[BEGIN EXTRACTED TEXT]

Bodyslams for Brotherhood

By Grand Tribune and Order of Constantine Sig Jim Holcomb, CAL. STATE-SACRAMENTO 1994

I was fifteen years old in November of 1986. In my youth, there was nothing more exciting to me than professional wrestling. I grew up in the era of the titans who brought the World Wrestling Federation (later renamed World Wrestling Entertainment) to global prominence: Hulk Hogan, Rowdy Roddy Piper, Andre the Giant, and Randy ‘Macho Man’ Savage were household names. There were vigorous debates among my friends as to whether wrestling was fake. I was decidedly in the camp that it was real. After all, it was just two years earlier when 20/20 reporter John Stossel was backstage at Madison Square Garden doing a story about professional wrestling’s secrets. During his interview with wrestler David Schultz, Stossel asked Schultz if pro wrestling was fake. Shultz’s response was to hit Stossel in the head twice, knocking him to the floor each time. A lawsuit for physical damages followed, which Stossel won. Lawsuits are real. Stossel had really been hurt. I was as convinced as ever.

In November of that year there occurred an Intercontinental Championship match between Randy “Macho Man” Savage and Ricky “The Dragon” Steamboat. Macho Man was the brash, egotistical villain. Steamboat, the classy professional. It was no surprise when Macho Man took a couple of cheap shots during the match to gain an upper hand, but nothing could have prepared me for the way the match ended. Macho Man made his way to the referee table, secured the ring bell, then climbed to the top turnbuckle with the ring bell in hand. Macho Man leaped from the turnbuckle landing on a semi-conscious Steamboat while slamming the bell into his throat. Steamboat flailed around on the mat like a salmon in a fisherman’s boat. His hands clutching his neck. I was horrified and convinced, as the announcers assured me, Steamboat was dying.

Luckily for me, my best friend lived across the street and his dad, Hugh, was very much like an uncle to me. Hugh had been my little league coach, scout master and all-around positive influence in my life. He was an adult I could trust. Hugh became aware of my concerns for Steamboat and decided it was time for me to further enter the world of adulthood. “Jimmy, it’s all fake”, Hugh said. “You gotta believe me. These wrestlers are great athletes, but this is all staged. The results aren’t real. Steamboat is just fine.” I believed him. Hugh had never steered me wrong before. He stood to gain nothing by misleading me. And with that, I never concerned myself with the physical or emotional well-being of another professional wrestler.

[END EXTRACTED TEXT]
[BEGIN RECORDED INFORMATION]

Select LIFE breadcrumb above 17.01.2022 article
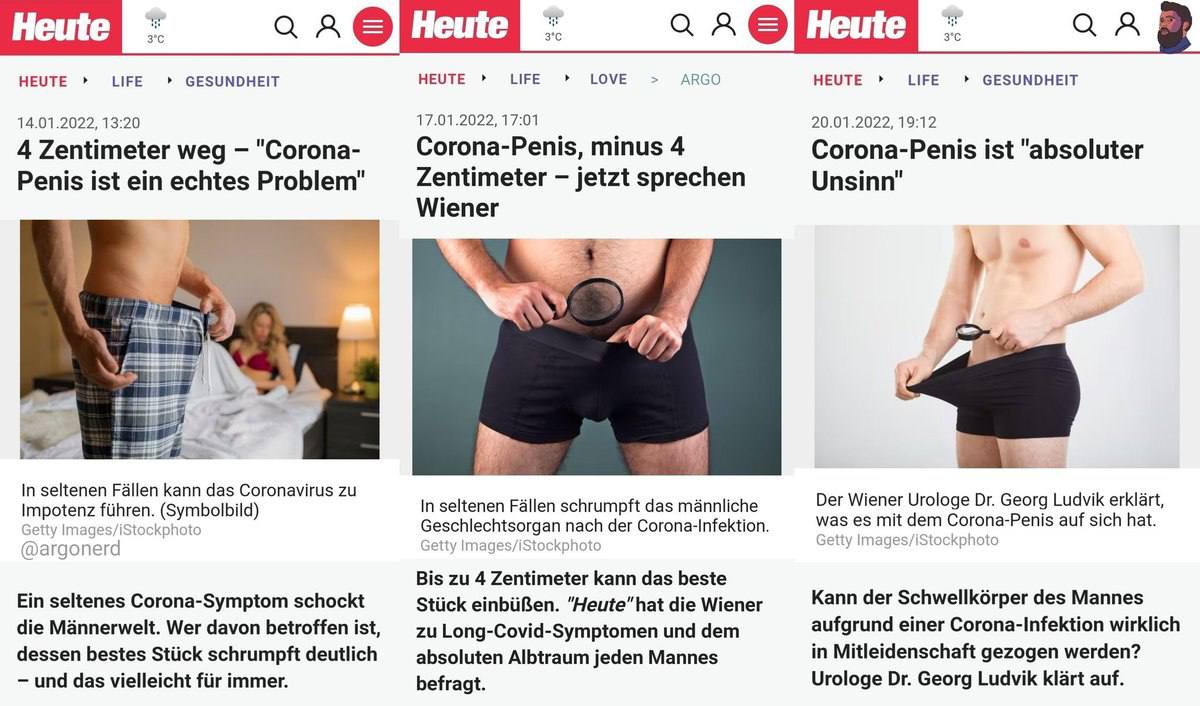The width and height of the screenshot is (1200, 706). (x=525, y=79)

[END RECORDED INFORMATION]

■ PROBLEMS AND TASKS:
1 – Using the essay on professional wrestling, answer these:
(a) How old was the writer in November of 1986?
(b) What did Macho Man carry when he climbed to the top turnbuckle?
(c) How was Hugh related to the writer's best friend?
2 – Duplicate the passage of the essay on professional wrestling from "Luckily for me, my" to "another professional wrestler.".

■ EXERCISE RESPONSES:
1 –
(a) Fifteen.
(b) The ring bell.
(c) He was the best friend's dad.

2 –
Luckily for me, my best friend lived across the street and his dad, Hugh, was very much like an uncle to me. Hugh had been my little league coach, scout master and all-around positive influence in my life. He was an adult I could trust. Hugh became aware of my concerns for Steamboat and decided it was time for me to further enter the world of adulthood. “Jimmy, it’s all fake”, Hugh said. “You gotta believe me. These wrestlers are great athletes, but this is all staged. The results aren’t real. Steamboat is just fine.” I believed him. Hugh had never steered me wrong before. He stood to gain nothing by misleading me. And with that, I never concerned myself with the physical or emotional well-being of another professional wrestler.